LETTRE
DU SUPERIEUR GENERAL
1er
décembre 2003
Chers
confrères,
En
juillet dernier, les confrères d’Espagne tout comme
ceux des Philippines demandaient
la permission de prendre la responsabilité de paroisses.
En Espagne, il s’agit de San Andrés del Ribanedo et
de Trobajo del Camino dans le diocèse de León, où nous
avions déjà depuis 1995 la responsabilité d’un ministère
auprès des jeunes et également dans le domaine des vocations.
Nos confrères en sont arrivés à la conclusion qu’ils
devraient travailler à partir d’une base paroissiale.
Aux Philippines, il a été décidé d’établir une communauté
à Digos à l’est de Mindanao, avec deux tâches : un travail
paroissial et une aumônerie d’étudiants à l’Ecole Supérieure
(+/-11.000 étudiants). Le projet implique que nous partions
de Cotabato City, où nous étions actifs dans une grande
paroisse et dans un centre social. En conseil nous avons
discuté de façon approfondie ces demandes. Ce qui montre
que nous ne voyons
pas que l’acceptation de paroisses aille de soi.
Cependant, dans les deux cas, nous
avons fini par donner le feu vert.
Et cela montre que notre administration n’est pas, par
principe, contre le travail paroissial.
Les
Maristes ont toujours ressenti un attachement
à l’Église locale. Le but
des missions dans le Bugey était de renouveler les paroisses.
Pourtant Colin
était d’avis que la Société ne devait pas accepter de
paroisses, sauf dans les territoires de mission et dans
les centres de pèlerinage.
Ses constitutions de 1872 (n° 7) reflètent bien cette
orientation. C’était principalement à cause de notre
vocation missionnaire. Les activités apostoliques qu’il
choisissait pour la jeune Société, les missions dans
le Bugey, le collège de Belley, les missions en Océanie,
montrent bien le dynamisme intérieur qu’il désirait
implanter dans notre Société, et comment elles répercutent
l’appel à sortir
des sentiers battus pour ‘aller de place en place’

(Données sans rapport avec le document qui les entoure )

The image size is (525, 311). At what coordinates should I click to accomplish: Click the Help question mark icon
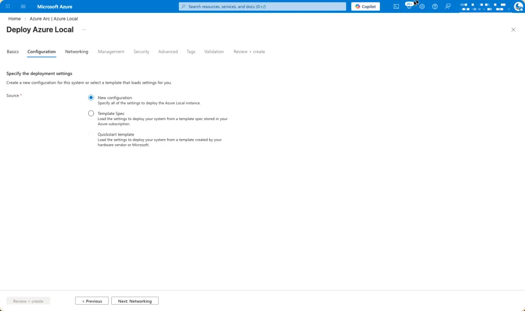pos(435,7)
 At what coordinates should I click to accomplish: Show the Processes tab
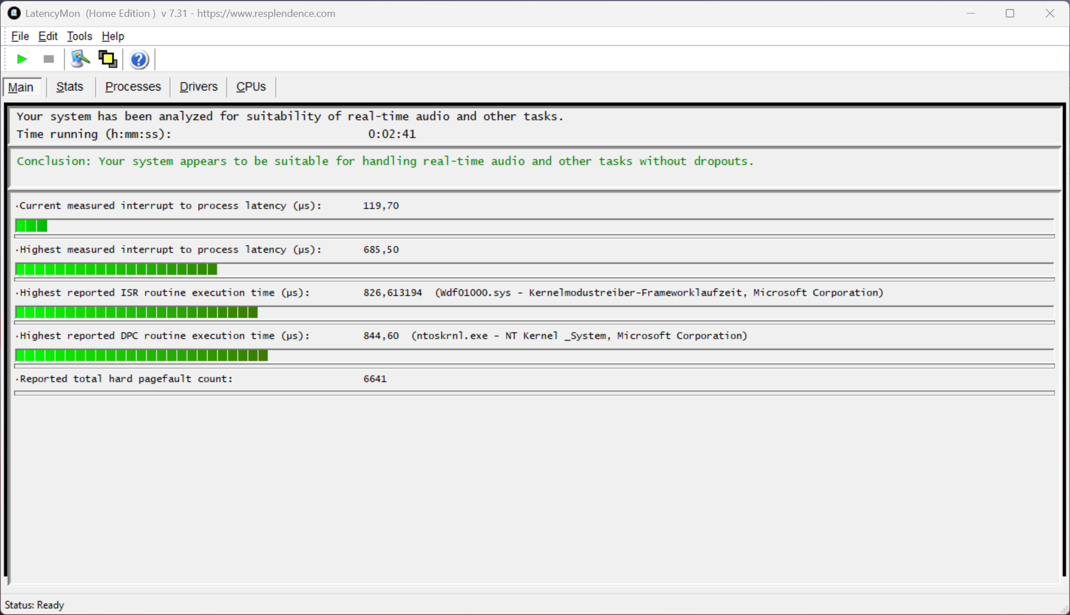133,87
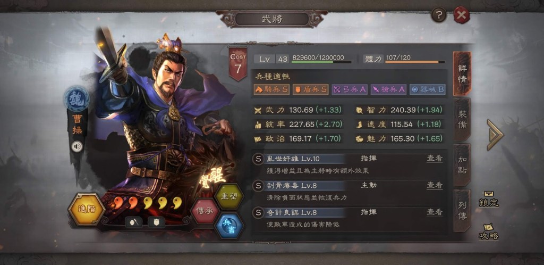Switch to the 加點 tab

(462, 165)
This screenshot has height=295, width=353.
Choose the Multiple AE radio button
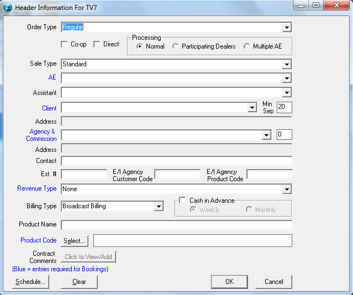pyautogui.click(x=247, y=46)
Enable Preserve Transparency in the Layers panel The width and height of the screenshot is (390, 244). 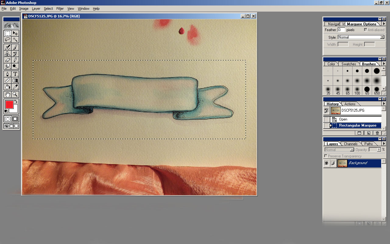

(Const. 1872, n°4; Const. 1988, n° 12).
Les
paroisses, avec leur cadre
géographique et leurs structures fixes
concordent moins bien avec cette vision missionnaire.
Colin n’était pas le seul à penser ainsi. Des congrégations
comme les Lazaristes, les Rédemptoristes et les Marianistes
pensaient de même.
Comme
toujours, la réalité
se trouve plus compliquée que l’idéal.
Colin lui-même avait fait exception pour les territoires
de mission et les centres de pèlerinage. Au 19ème siècle
le concept de ‘territoire de mission’ était un concept
assez élastique. L’Océanie était un territoire de mission,
mais d’autres pays aussi, telle l’Angleterre, qui relevaient
de la Propaganda Fide. Ceci explique pourquoi, en 1850,
Colin accepta la paroisse Ste Anne à Londres. Par la
suite il y eut beaucoup d’autres paroisses, d’abord
en Nouvelle Zélande et aux Etats Unis, puis plus tard
dans d’autres provinces. Le chapitre général de 1961
mit nos constitutions en conformité avec la réalité
: le ministère
paroissial, déclarait-il,
est conforme à
notre vocation, s’il est mené dans l’esprit de la Société.
Mais
malgré cela, le débat sur les paroisses se poursuivit.
Des études historiques ont apporté de nouvelles lumières
sur l’appel missionnaire originel de la Société. D’un
autre côté on a fait valoir que nos paroisses, après
Vatican II, sont des réalités assez différentes de celles
que le P. Colin avait en tête. Les nouvelles constitutions
de 1988 ne disent plus que le travail paroissial fait
partie de notre vocation. Elles expriment plutôt l’intuition
de base de notre fondateur. Comme
Maristes, nous devons travailler d’abord et avant tout
dans la perspective de l’Église à implanter, de l’Église
à renouveler.
Cela passe avant les activités dans des communautés
déjà bien établies (n° 14).
Faisons
le point: a) il y a les
objections du P. Colin concernant la prise en charge
de paroisses ; b) nous
nous rendons compte que le ministère paroissial aujourd’hui,
plus qu’au temps du P. Colin, peut créer des conditions
précieuses pour une présence missionnaire; c)
nous savons que dans certaines parties de la Société
le ministère paroissal a une longue tradition ;
d) cependant la
forte concentration sur le ministère paroissial ne fait
certainement pas partie de notre tradition.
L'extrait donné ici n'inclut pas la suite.